Thursday 12 March 2020

Using the Data Miner Chrome extension to collate Google results


This last week I ran a search for a rapid review which was particularly grey literature heavy. As a result, I ended up with several domain-specific search strings for Google. Originally, I thought I could either copy the first 100 results into a Word document for screening, or screen the results for relevance myself. However, the former is not the most user friendly, and the latter would inevitably introduce some bias. Additionally, speed was key for this rapid review!

I decided to look into how I could possibly pull all the required information from the Google results, in a way that would enable the reviewer to efficiently screen themselves. My colleagues know that I LOVE a Chrome extension, and now I have found yet another one in the Data Miner Scraper.

Data Miner is a really handy tool which enables you to quickly scrape the information you want from any webpage. They have a bunch of public “Recipes” available which can pull off a range of information depending on your needs (under the "Public" tab). In this case, I simply needed the URL, title, and summary info (effectively what you would get as you’re scrolling through the results normally). I found a recipe that would do this, and simply ran it on each of the pages from my searches.

You can then export the results into Excel. Once I had it in this format it was also really easy to de-duplicate the results using the URLs. So in the end, I had a much more user-friendly format, with de-duplicated results, which would enable my colleague to screen the results more easily.

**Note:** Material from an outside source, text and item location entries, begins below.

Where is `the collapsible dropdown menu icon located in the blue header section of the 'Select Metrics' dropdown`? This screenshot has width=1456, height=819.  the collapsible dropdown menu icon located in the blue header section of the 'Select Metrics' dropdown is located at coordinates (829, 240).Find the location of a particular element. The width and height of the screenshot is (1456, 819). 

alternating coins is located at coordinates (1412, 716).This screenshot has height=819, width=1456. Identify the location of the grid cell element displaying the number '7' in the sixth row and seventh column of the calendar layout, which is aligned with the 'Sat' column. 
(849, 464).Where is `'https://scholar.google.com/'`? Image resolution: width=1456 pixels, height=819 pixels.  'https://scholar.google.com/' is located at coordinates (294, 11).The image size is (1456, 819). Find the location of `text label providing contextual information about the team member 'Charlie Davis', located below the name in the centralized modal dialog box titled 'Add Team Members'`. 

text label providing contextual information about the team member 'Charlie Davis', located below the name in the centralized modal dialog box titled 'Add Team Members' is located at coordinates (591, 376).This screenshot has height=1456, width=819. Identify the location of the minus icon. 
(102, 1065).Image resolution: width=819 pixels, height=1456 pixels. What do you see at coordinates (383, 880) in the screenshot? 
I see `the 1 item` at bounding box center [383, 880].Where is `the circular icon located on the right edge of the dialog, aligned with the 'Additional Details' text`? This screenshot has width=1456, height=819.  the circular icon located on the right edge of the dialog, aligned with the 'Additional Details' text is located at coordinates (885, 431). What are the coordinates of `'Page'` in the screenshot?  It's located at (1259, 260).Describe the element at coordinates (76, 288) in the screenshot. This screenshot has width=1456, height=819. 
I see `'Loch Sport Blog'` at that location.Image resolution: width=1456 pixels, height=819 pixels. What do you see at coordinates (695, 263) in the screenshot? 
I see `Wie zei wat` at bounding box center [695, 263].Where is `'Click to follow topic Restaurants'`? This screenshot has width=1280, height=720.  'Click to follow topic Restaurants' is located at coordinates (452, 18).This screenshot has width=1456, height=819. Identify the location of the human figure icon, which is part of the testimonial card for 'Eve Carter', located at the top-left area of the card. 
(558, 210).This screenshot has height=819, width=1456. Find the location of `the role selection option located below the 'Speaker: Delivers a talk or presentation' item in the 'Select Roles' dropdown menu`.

I am yet to look into whether this could be uploaded to a reference manager so the results could all be screened in one place (seems feasible?). However, for now I’m glad I’ve found Data Miner and I know I’ll be using it in more searches in the future.


  • You can download Data Miner here (big bonus was that I didn’t need permission from IT!).

  • They also have a YouTube channel with lots of tutorials which can be accessed here.


COVID-19 resources

Our colleague Keith Nockels at University of Leicester is putting together information on COVID-19 at his blog currently. Take a look here: http://browsing.blogspot.com/2020/01/outbreak-of-novel-coronavirus.html

Using Global Index Medicus in systematic reviews


I recently had cause to search Global Index Medicus (GIM) from the World Health Organisation (WHO) as a part of an international systematic review that I’m working on. The team specifically needed to search databases that covered low and middle income countries (LMICs). Global Index Medicus covers five regions, Africa Index Medicus (AIM), Index Medicus for the Eastern Mediterranean Region (IMEMR), Index Medicus for the South-East Asia Region (IMSEAR), Latin American and the Caribbean Literature of Health Sciences (LILACS), and Western Pacific Region Index Medicus (WPRO). Through the WHO interface it is possible to search all of these databases combined, or individually.

When it came to constructing the search strategy for the systematic review, I’d never used GIM before. I had a look around for any guides to searching the database effectively and came up blank.

Through some experimentation, I found that an advanced search allowed me to search using MeSH descriptors, and having already built my search in Medline, that meant straightforward transposing of the terms should be possible. However, the advanced search did not allow me to build a strategy in the same way I would use other databases as the search lines were not numbered. So, to get around this issue, I searched for all of the MeSH terms and keywords for each concept, and combined with the OR operator. Once that search was run, GIM gave me a single line search in the search box, which I copied to a Word document. I repeated this process for each concept in my search strategy and was able to come up with three single lines of search string combined with the OP operator, that the database then allowed me to combine using the Advanced Search feature with the AND operator. It was a lengthy search strategy and a lengthy process!

What I discovered:
  • Adjacency operators did not seem to work, or at least, ADJ and NEAR were not recognised by GIM.
  • It is possible to select and download references within the search results
  • The best way to view all results was by downloading the .csv file and using Excel to read (which is often what the systematic reviewers I work with want to see) – there was no limit of numbers and I was able to download 3000+ results in a single file
  • Downloading .ris files for reference management software could only be done in batches of 100 (so quite a time consuming process)
  • Keep a copy of your strategy safe so you can re-run it immediately prior to submission to your journal of choice

If you want a real global slant on your systematic review, it’s a fantastic resource that’s free to use, it will just take a little bit of time to negotiate.